_Exercise aim_. The lines from the one holding "Viewport: 580px width, 250px height." to the final line of the listing below are to be duplicated exactly, with both ends included and pictures omitted.

....

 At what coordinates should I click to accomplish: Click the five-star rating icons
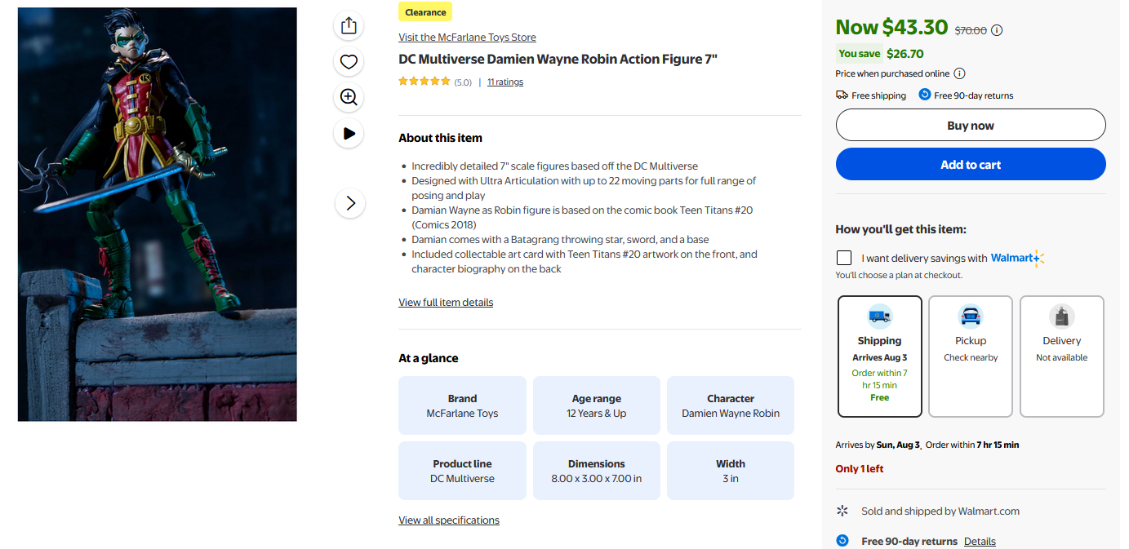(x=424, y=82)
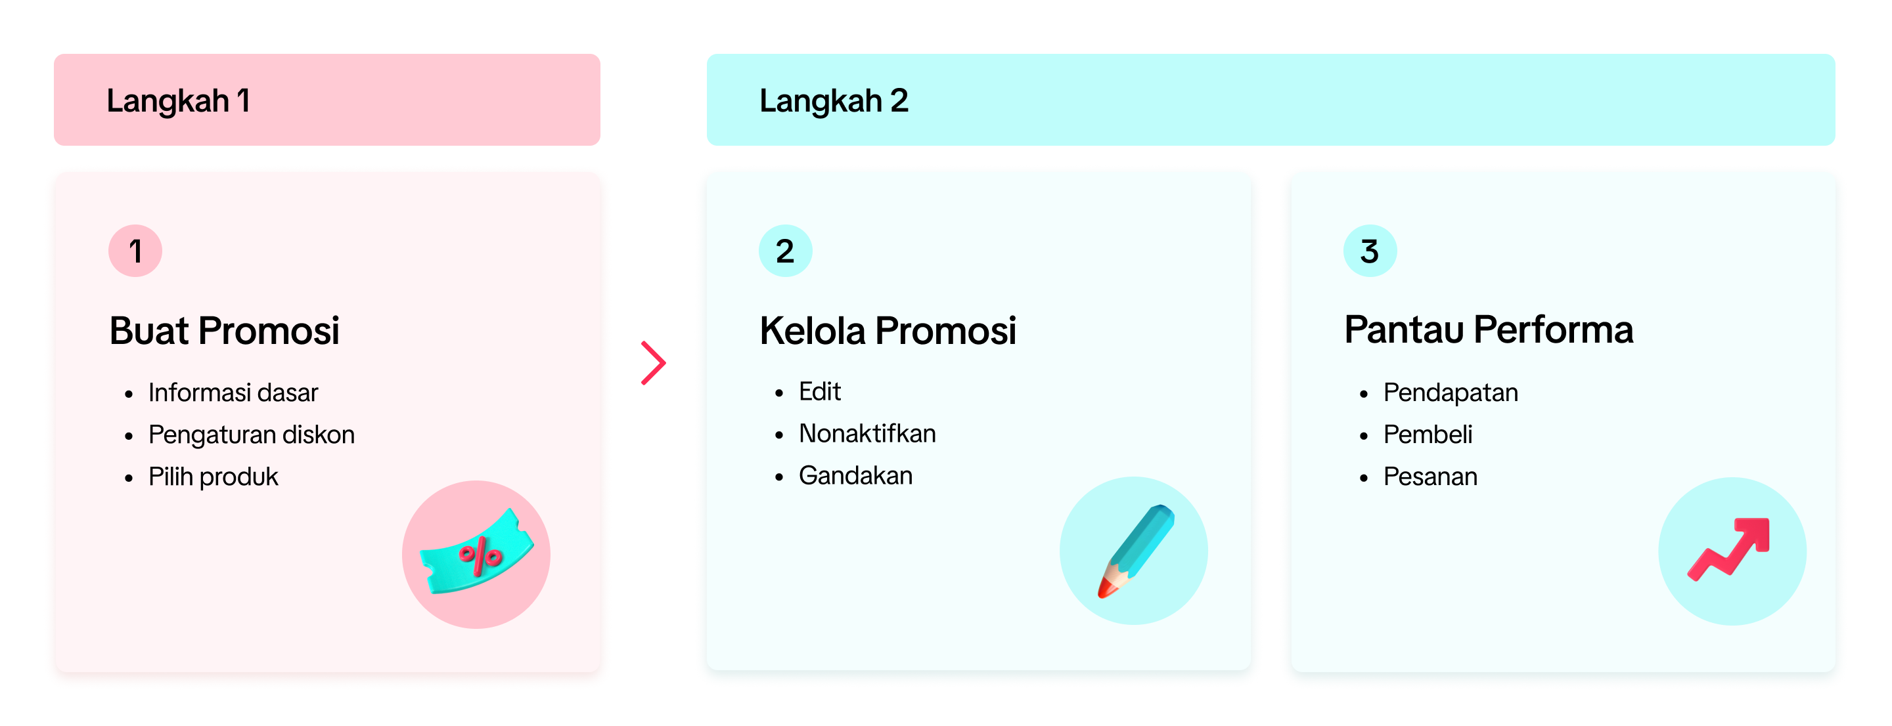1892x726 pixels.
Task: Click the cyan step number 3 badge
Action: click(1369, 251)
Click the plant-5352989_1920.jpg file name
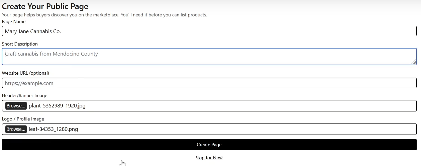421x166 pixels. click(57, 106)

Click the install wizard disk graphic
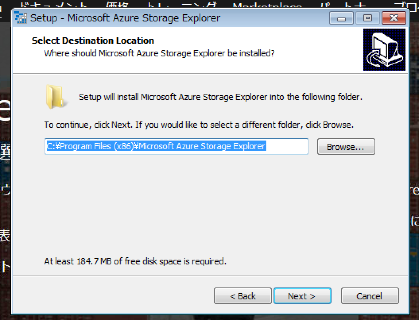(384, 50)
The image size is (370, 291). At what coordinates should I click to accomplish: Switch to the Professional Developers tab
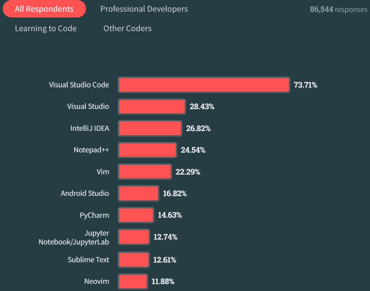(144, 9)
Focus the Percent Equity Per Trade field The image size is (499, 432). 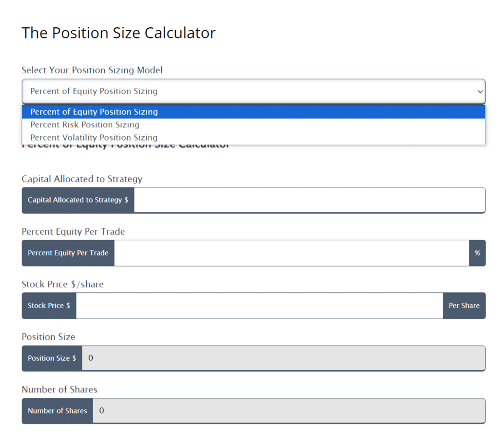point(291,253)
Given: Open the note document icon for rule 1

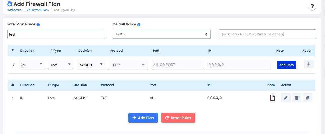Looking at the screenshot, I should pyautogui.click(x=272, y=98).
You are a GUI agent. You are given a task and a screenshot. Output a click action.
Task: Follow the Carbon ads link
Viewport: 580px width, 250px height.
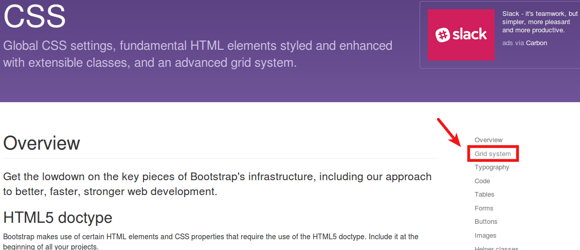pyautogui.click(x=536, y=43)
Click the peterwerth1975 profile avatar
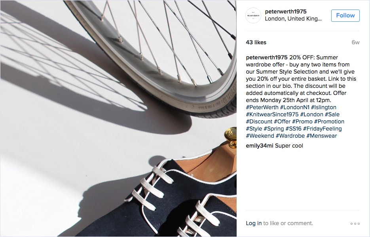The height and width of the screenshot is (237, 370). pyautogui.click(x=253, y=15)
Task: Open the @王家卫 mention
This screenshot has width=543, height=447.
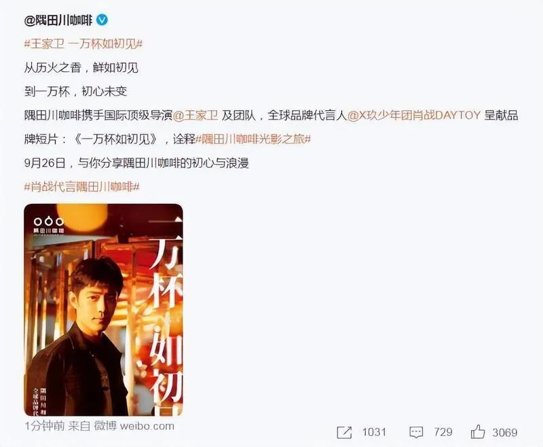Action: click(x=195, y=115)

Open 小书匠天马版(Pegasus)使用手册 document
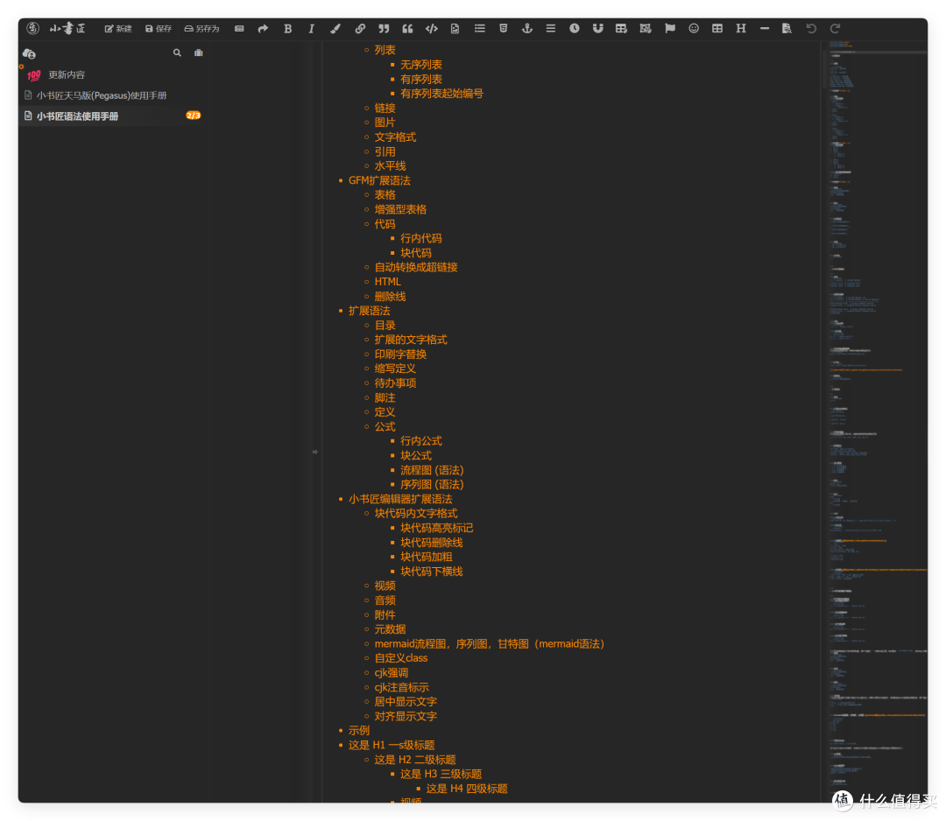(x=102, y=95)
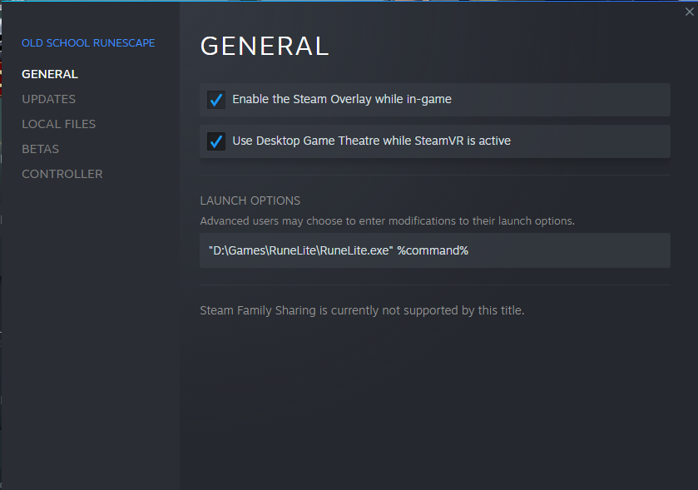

....

_Solution for this problem_.
Viewport: 580px width, 250px height.
pyautogui.click(x=536, y=43)
Click the peterwerth1975 profile avatar
The height and width of the screenshot is (237, 370). pyautogui.click(x=253, y=15)
Task: Open the @王家卫 mention
This screenshot has width=543, height=447.
Action: click(x=195, y=115)

Open 小书匠天马版(Pegasus)使用手册 document
(x=102, y=95)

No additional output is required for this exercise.